In conclusion, starting from noise $\mathbf{z}_{T}\sim\mathcal{N}(0,I)$ , we estimate the noise $\tilde{\epsilon}_{t}$ based on guided latent $\tilde{\mathbf{z}}_{t}$ via the DAG. This process iteratively updates the latent to a cleaner one, ultimately sampling images $\hat{\mathbf{x}}_{0}$ that is aligned with the target domain by modifying Equation 7.

\tilde{\mathbf{z}}_{t-1}=\sqrt{\bar{a}_{t-1}}\left(\frac{\tilde{\mathbf{z}}_{t}+(1-\bar{a}_{t})\tilde{\epsilon}_{t}}{\sqrt{\bar{a}_{t}}}\right)+\sqrt{1-\bar{a}_{t-1}-\sigma^{2}_{t}\tilde{\epsilon}_{t}}+\sigma_{t}\epsilon_{t}

(12)

The overall algorithm of DAG is described in Algorithm 1.

3.4 Class Alignment Token

To capture the accurate class’s property, we encode the semantic information about class details into the word embedding of the proposed Class Alignment Token (CAT). In a T2I diffusion model, words or sub-words from the input prompt are converted into tokens from a predefined vocabulary, and a pre-trained text encoder $\tau_{\phi}$ maps each token to a unique word embedding. We chose this embedding space for optimization in DDIS because this space encodes rich semantic representations learned by the pre-trained text encoder, which we expect to capture the semantic features of the desired class effectively. Inspired by (Gal et al., 2022; Huang et al., 2024; Kim et al., 2025), which encodes specific concepts into pseudo-word token embeddings, we define $S_{c}$ as a CAT, to precisely represent the desired class $c$ . Then, we construct a simple prompt $\mathbf{y}$ using the given class label as $\mathbf{y}=$ “A/An $\{S_{c}\}$ {class label}”. We expand the vocabulary by adding the CAT and only optimize its token embedding $v_{c}$ of the $\{S_{c}\}$ using Cross-Entropy (C.E.) loss. This iterative process aims to find the optimal $v^{*}_{c}$ that captures the class-specific information learned by the model, as follows:

\mathcal{L}_{CE}(f(\hat{\mathbf{x}}_{0};\theta^{*}),\mathbf{c})=-\sum^{N}_{j=1}c_{j}\log{(\sigma(f_{j}(\hat{\mathbf{x}}_{0};\theta^{*})))},

(13)

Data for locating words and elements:
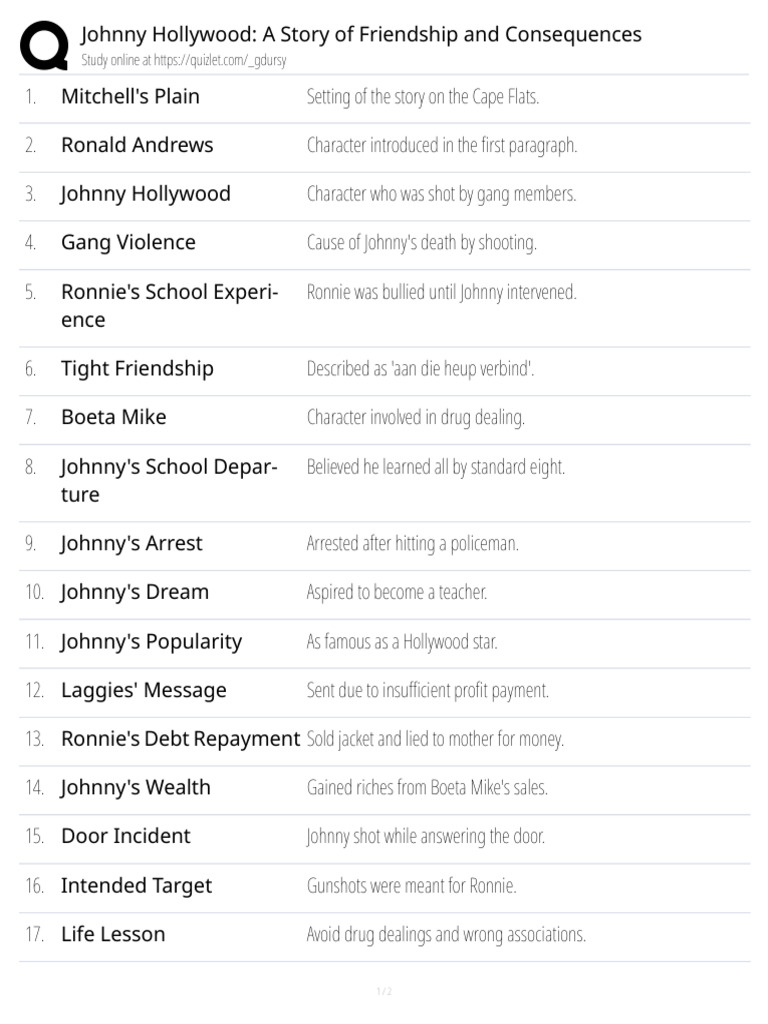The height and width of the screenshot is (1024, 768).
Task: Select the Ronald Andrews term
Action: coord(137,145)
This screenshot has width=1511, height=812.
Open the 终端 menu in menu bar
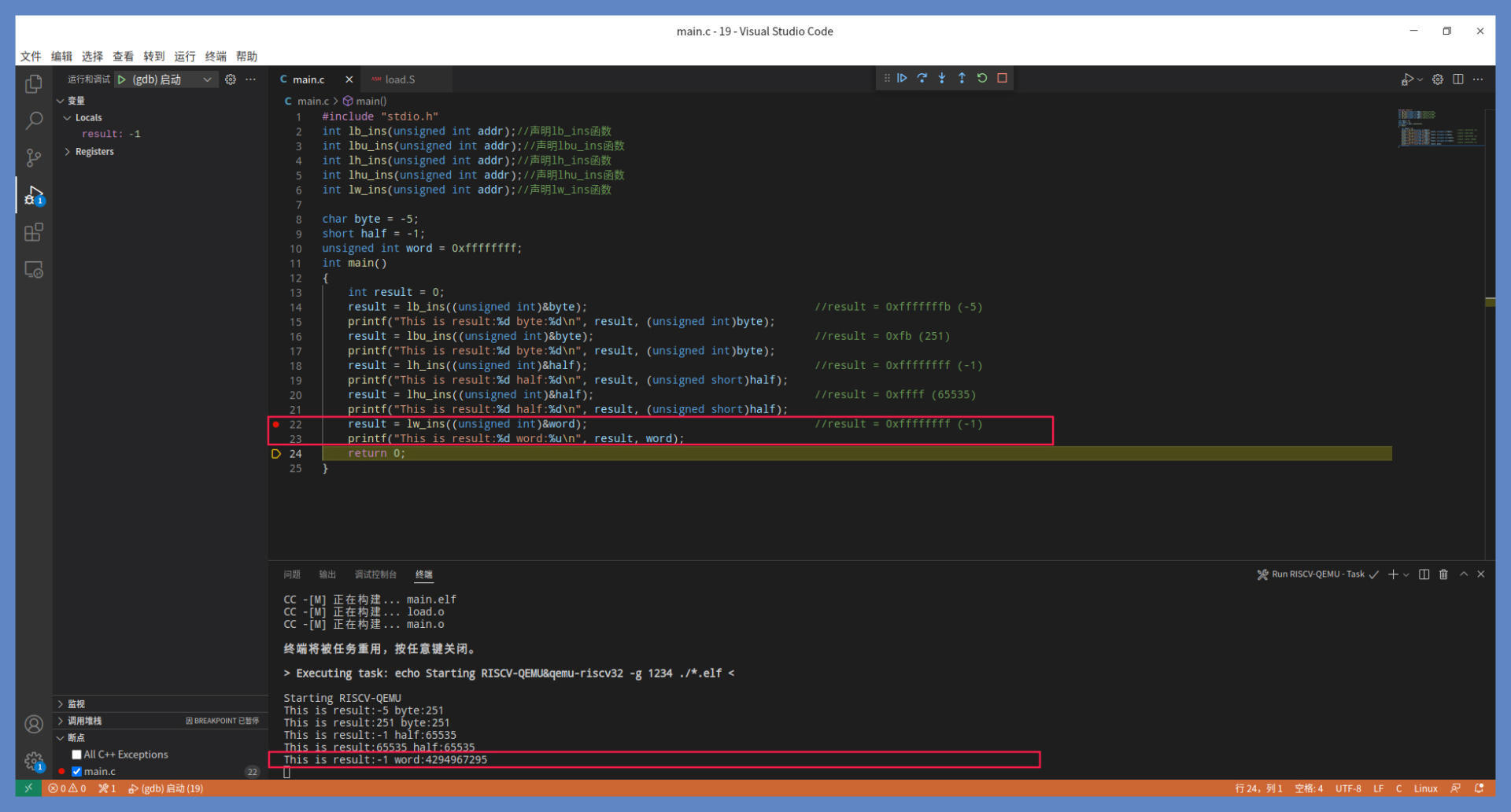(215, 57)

YOUR TASKS:
A. List every prior work that the diffusion-model passage cites as inspiration for encoding concepts into pseudo-word token embeddings.
B. In the diffusion-model passage, which loss is used to optimize the token embedding of the Class Alignment Token?
C. Pick up the diffusion-model passage where it stops, following the equation numbered (13).

RESULTS:
A.
Gal et al., 2022
Huang et al., 2024
Kim et al., 2025

B. Cross-Entropy (C.E.) loss.

C.
where $f(\hat{\mathbf{x}}_{0};\theta^{*})$ indicates output logits given the pre-trained model $f(\cdot;\theta^{*})$ and $\hat{\mathbf{x}}_{0}=\mathcal{D}(\mathbf{z}_{0})$ . Specifically, we compute the C.E. loss only for the final image $\hat{\mathbf{x}}_{0}$ obtained through the DAG-based diffusion sampling process up to the final time step, as this image closely resembles the distribution observed by the classifier. (i.e. $p(\mathbf{x})\approx p(\hat{\mathbf{x}}_{0})$ ). Thus, even without access to the training set or additional training processes, we can capture the class-specific attribute by optimizing only the CAT embedding. Furthermore, once the optimal CAT embedding is found, we can quickly generate images of the desired class through a sampling process. Consequently, DDIS can generate images that approximate the training set via DAG in the sampling process and CAT optimization in the T2I diffusion model, ensuring significant improvements in image quality compared to existing DFIS methods. The overall framework is described in Figure 1, and the algorithm can be found in Algorithm 2.

Table 1: Comparison of generated image quality with baselines. We evaluate how closely generated images approximate the training set distribution and further measure the fidelity and diversity of images using Precision and Recall metrics.

Dataset	Domain	DDIS (Ours)				DeepInversion				PlugInInversion
Dataset	Domain	IS( $\uparrow$ )	FID( $\downarrow$ )	Precision( $\uparrow$ )	Recall( $\uparrow$ )	IS( $\uparrow$ )	FID( $\downarrow$ )	Precision( $\uparrow$ )	Recall( $\uparrow$ )	IS( $\uparrow$ )	FID( $\downarrow$ )	Precision( $\uparrow$ )	Recall( $\uparrow$ )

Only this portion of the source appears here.